**Work item**:
Return the lines beginning at the one that contains "Click the green" and running to the end of the records, exactly and with nothing else. Omit pictures.

**Given data**:
-*-*-

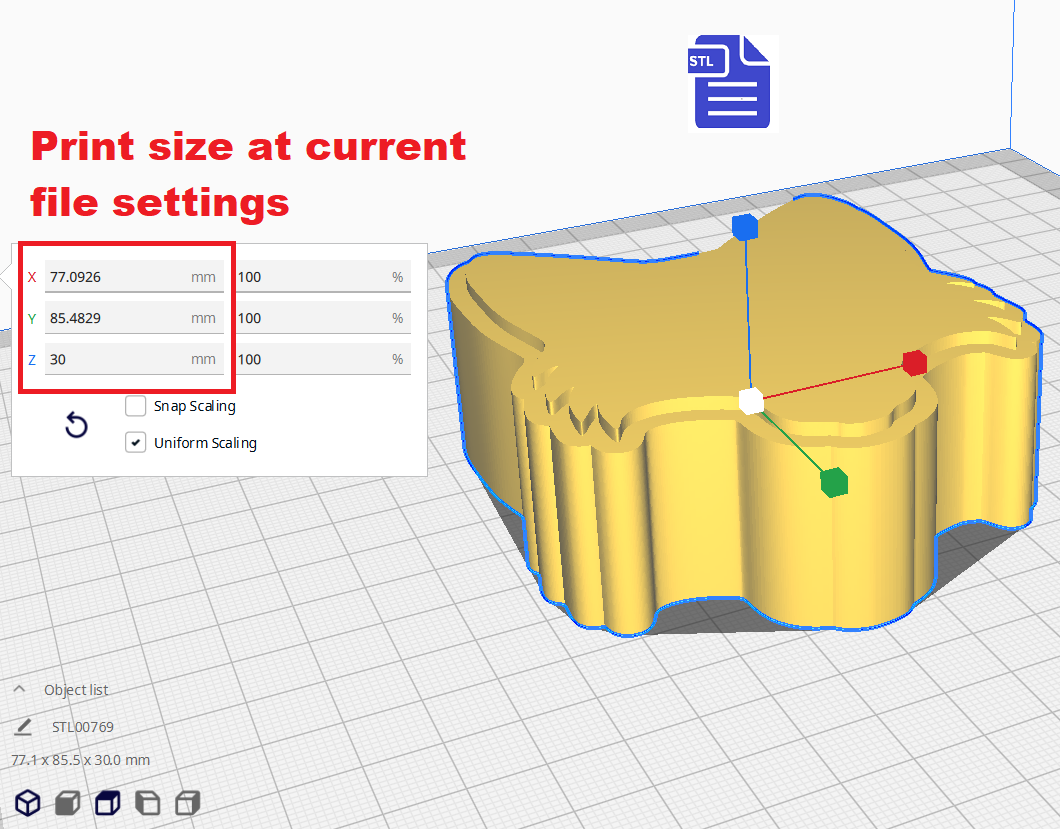Switch to the front view cube icon
Screen dimensions: 1060x829
click(67, 802)
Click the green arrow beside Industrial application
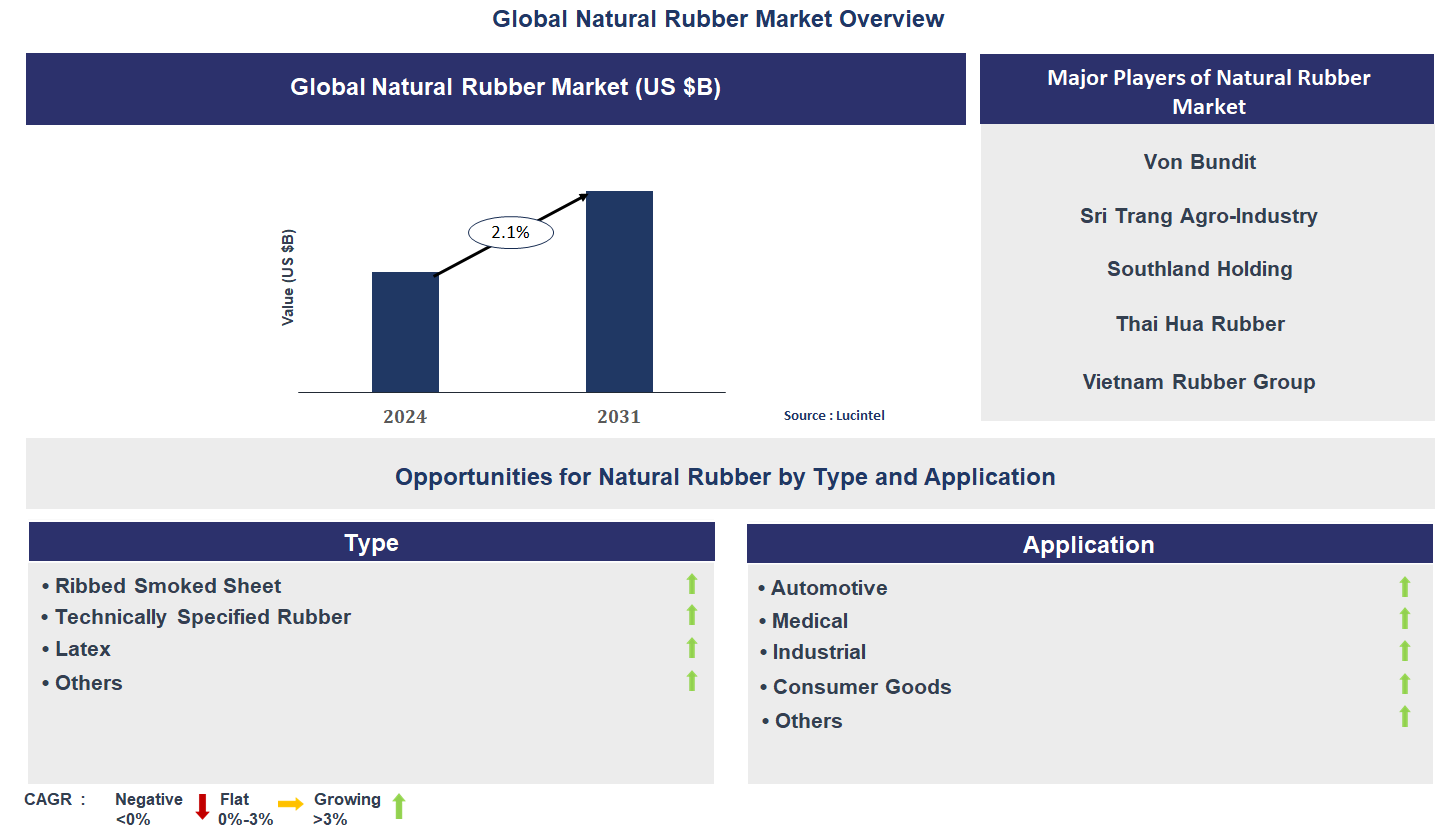1453x837 pixels. point(1406,651)
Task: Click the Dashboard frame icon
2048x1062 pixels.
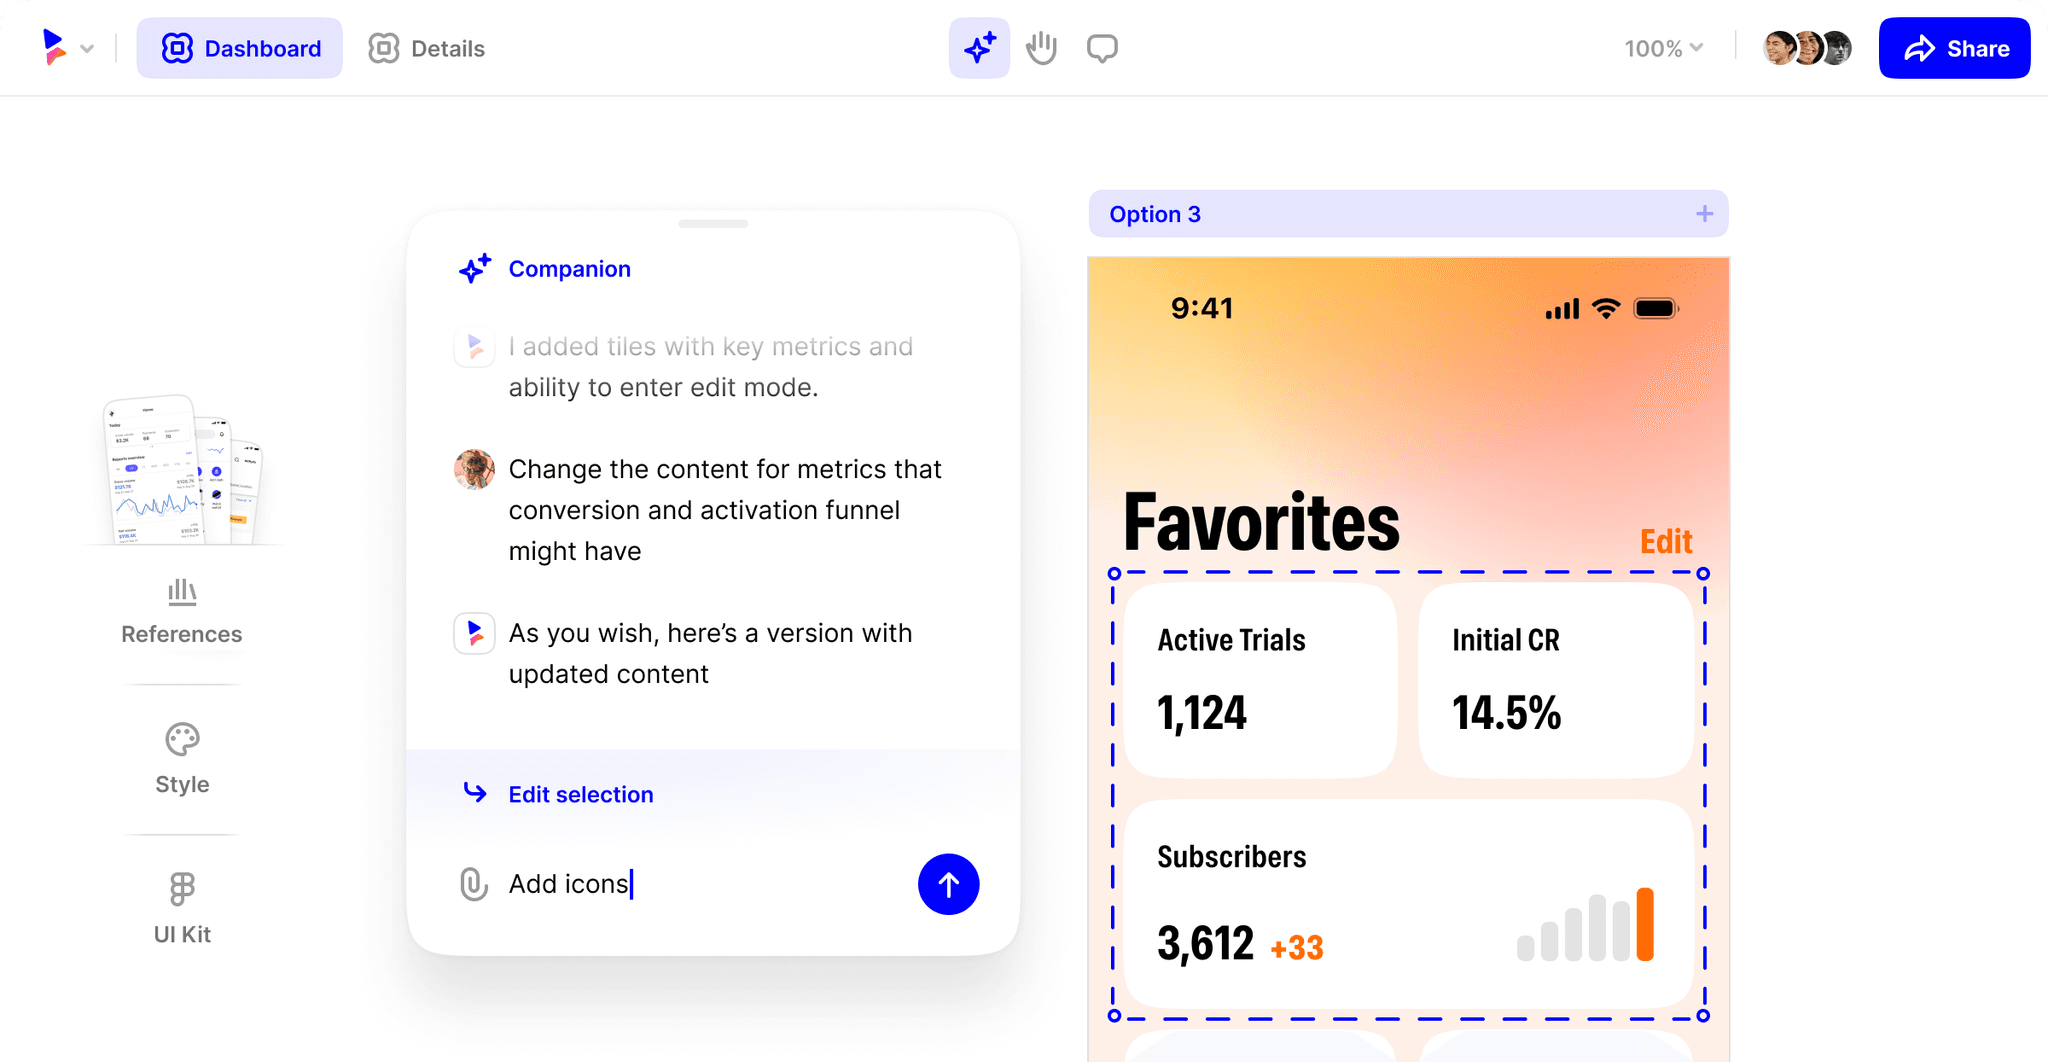Action: coord(176,47)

-*-*-

**Exercise output**:
Click the green arrow beside Industrial application
1453x837 pixels. point(1406,651)
Task: Click the Dashboard frame icon
2048x1062 pixels.
Action: coord(176,47)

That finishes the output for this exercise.